▶ _Work to complete_:
Restrict the output to the lines below starting at the one that contains "You are a computer-use" and ending at the one that contains "Task: Open View Converted Files link", and restate them word for word, both ends included.
Data supplied below:
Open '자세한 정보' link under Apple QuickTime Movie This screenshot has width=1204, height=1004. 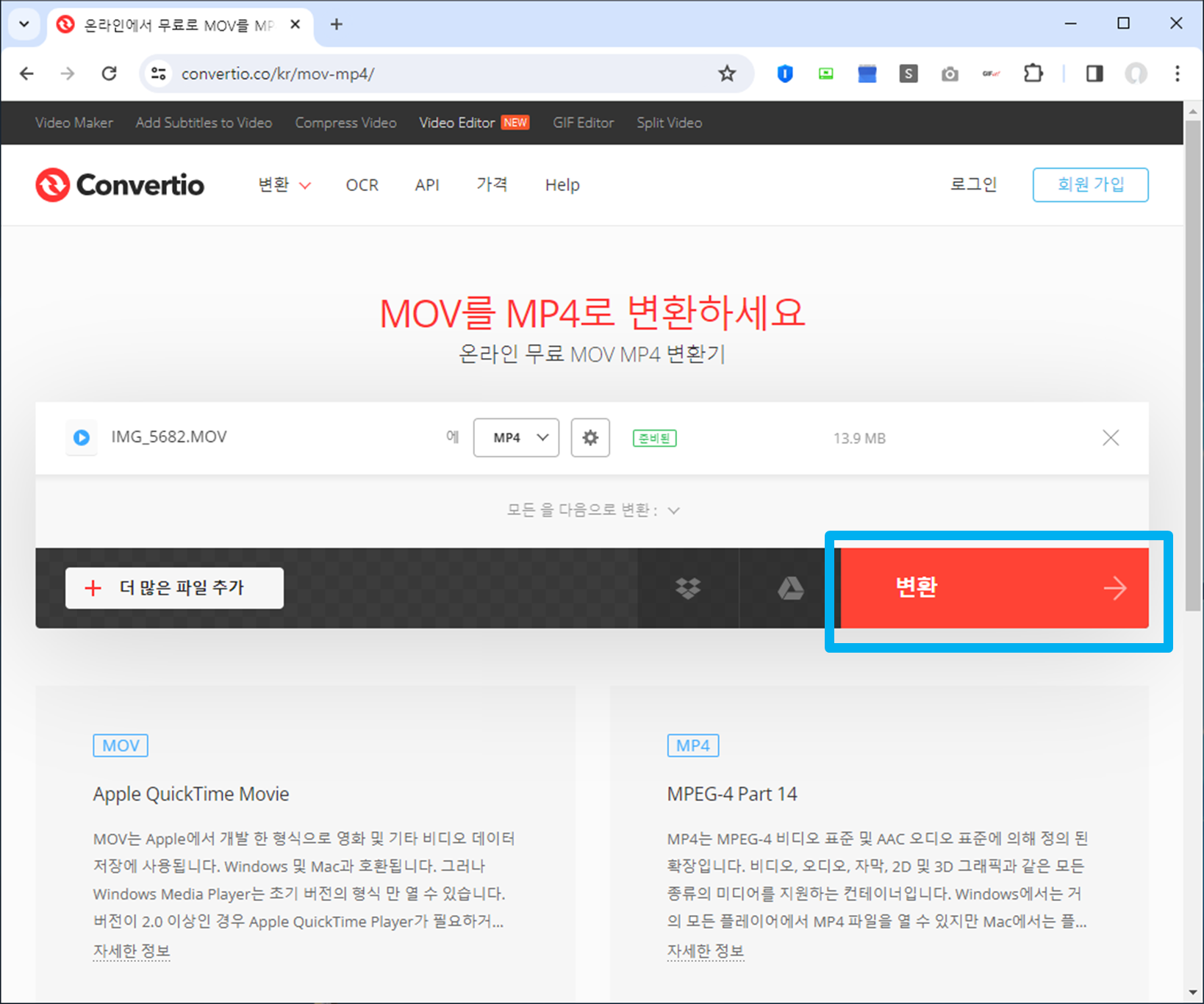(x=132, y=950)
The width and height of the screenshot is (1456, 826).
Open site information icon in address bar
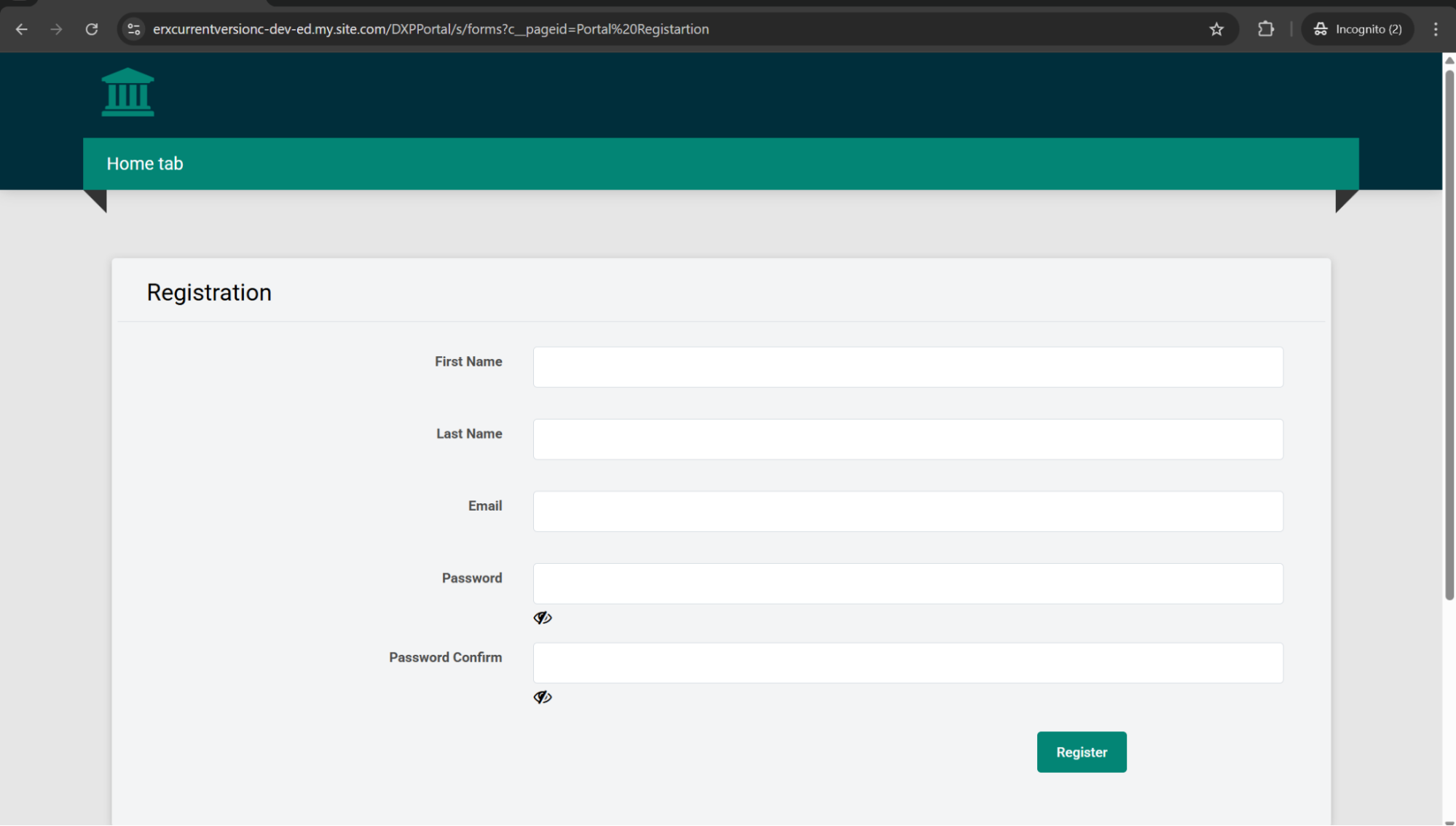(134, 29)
End of Data supplied.
Data supplied below:
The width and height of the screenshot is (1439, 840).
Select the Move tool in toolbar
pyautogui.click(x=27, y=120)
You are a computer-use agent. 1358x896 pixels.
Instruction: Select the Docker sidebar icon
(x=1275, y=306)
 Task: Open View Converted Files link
End of Data supplied.
▶ _Reply_:
You are a computer-use agent. 1358x896 pixels.
Instruction: Select the Docker sidebar icon
(x=1275, y=306)
 Task: Open View Converted Files link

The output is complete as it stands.